[back] Gardasil


EIGHT deaths have been linked to the cervical cancer jab which will be given to every 12-year-old girl in Britain under Government plans announced last week.

Oct 28, 2007


Doctors suspect the jab, which protects against a sexually transmitted human papilloma virus that causes the cancer, may be implicated in 3,461 adverse reactions, including paralysis and seizures.
Last week Health Secretary Alan Johnson revealed plans to vaccinate all girls aged between 12 and 13 to cut Britain’s death rate from the disease. He said: “Prevention is better than cure and this vaccine will prevent many women from catching the virus in the first place.”
However, reports from the US, where the Gardasil vaccine has been used for nearly a year in some states, reveal that eight victims died soon after receiving it. The victims, aged from as young as 11 to 22, suffered blood clots or heart attacks.

 Thousands of side effects have also been linked, many serious. These include 15 cases of paralysis and 239 cases of temporary loss of consciousness. Other suspected reactions include convulsions and numbness.
In one case Jessica Vega, 14, from Gardnerville, California, became paralysed from the knees down after a booster shot of Gardasil in May.
Jessica, who has two older brothers and enjoys horse-riding and football, had been sitting in a school lesson and started feeling weak.

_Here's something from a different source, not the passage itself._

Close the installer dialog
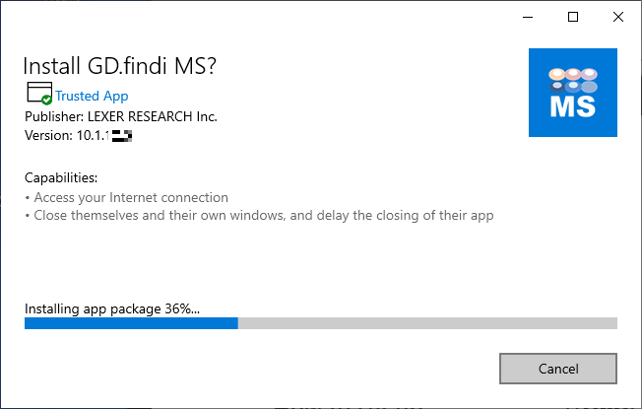 coord(617,17)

She could barely walk to the car by the end of the day and late that afternoon she was rushed to hospital. “I was getting weak, it felt weird to walk and to open the car door,” she said.

Although the cause has not been officially determined, her paralysis is a known and rare side effect of the vaccine and doctors have indicated this may be the cause.

In June, Shannon Nelson, 18, an athlete and artist from Chicago, received Gardasil with vaccines against meningitis and chickenpox. Within days she developed tingling, numbness and muscle weakness.

 Her symptoms worsened and weeks later she could barely walk or raise her arms. She became paralysed on July 5. The paralysis lasted for two months and she is still recovering. “I couldn’t sit up in bed, I could not lift up my arms,” she said.

 Of 42 women who received the vaccine while pregnant, 18 have been reported to have experienced side effects ranging from spontaneous abortion to foetal abnormalities.

 The reports, mostly made by doctors and other health professionals,  were logged with the US Vaccine Adverse Events Reporting System, co-sponsored by the powerful Food and Drug Administration (FDA). Back in Britain, Jackie Fletcher, of Warrington, is the founder of Jabs, a support group for parents who believe their children have been damaged by vaccines.

 She said: “We’re talking about a new vaccine. It has been used in the States and already there are reports of deaths and serious reactions.

“There are too many uncertainties. The vaccine should not be used until all these reports have been properly investigated and it’s been shown to be safe over long-term trials.”

 She said a safer alternative would be to give smear tests, which pick up early signs of cervical cancer.
Dr John Oakley, a west Midlands GP, said the trials for Gardasil had been so limited that the children
taking it would be like “guinea-pigs”.
Gardasil, which costs £300 a dose, was approved for use in the US in June 2006 and since then has been in widespread use throughout America.

 Tom Fitton, head of US health lobby group Judicial Watch, said: “The adverse event reports on the HPV vaccine reads like a catalogue of horrors. Any state or local government now beset by lobbying campaigns to mandate this vaccine for young girls ought to take a look at these adverse health reports. It looks as if an unproven vaccine with dangerous side effects is being pushed as a miracle drug.”
Cervical cancer is the second most common cancer in women in Britain, killing more than 1,120 every year. The UK vaccine programme is scheduled to begin next September for all girls up to the age of 18.
“We need to make the NHS a service that prevents ill-health and prioritises keeping people well,” said Mr Johnson.
A spokeswoman for the Department of Health said long-term safety trials had shown Gardasil was safe.

She said: “Given that this vaccine will save the lives of around 400 women each year and, in the absence of any scientific evidence that points to safety concerns, it would be irresponsible to raise inappropriate public fears over vaccine safety.”

 Nicholas Kitchin, medical director of Sanofi Pasteur MSD, which manufactures the vaccine, said: “There is no good evidence to show the events were linked with the vaccine. “Some of the reports are not even valid. Over 13 million doses have been distributed worldwide and extensive monitoring has shown it to be safe.”
He said just because someone suffered a symptom after a vaccine, it did not necessarily mean it was to blame. Prelicence trials and monitoring had shown the vaccine to be “relatively safe” with side effects that were mostly “mild and self-limiting”.